As a mother of two children with disabilities, I was spitting mad when I read the Facebook post above.I have some advice for Gina Crosley-Corcoran, who wrote it:

STOP IT!!

Your children do not exist to make you look good to the world, and their struggles are not an opportunity for you to publicly feel sorry for yourself while violating their privacy.

Educate yourself about Asperger’s. Violent behavior is NOT a symptom of Asperger’s, but frustration is. If you had to navigate the world without being able to understand the social cues that everyone else understands so easily, you might be frustrated, too.

Your “Aspie son” is NOT his disability and should not be identified as if his disability were the most salient fact about him.
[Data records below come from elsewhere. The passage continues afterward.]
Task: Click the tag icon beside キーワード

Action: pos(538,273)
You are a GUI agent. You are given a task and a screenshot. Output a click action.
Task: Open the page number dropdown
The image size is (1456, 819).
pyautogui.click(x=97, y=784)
He is your son and like all your children, he deserves your love, respect and best efforts to help him reach his full potential.

The next time you get the impulse to publicly complain about your child’s disability, exercise the control you find so lacking in him and stop yourself.

Try a little thought experiment. Consider how my post makes you feel. Probably not very happy, even though I am a stranger with whom you have no personal relationship. Now extrapolate to your son. You are the center of his world, the object of his love, his most important source of approval and support. How much worse will he feel when he eventually reads your scathing condemnation of him?

A child’s love and trust is a very precious thing. Don’t abuse it. And, please, please, please do not confuse your child with his disability. If you are worn down by coping with it, get psychological help for yourself, but don’t give into the impulse to soothe yourself by publicly humiliating him.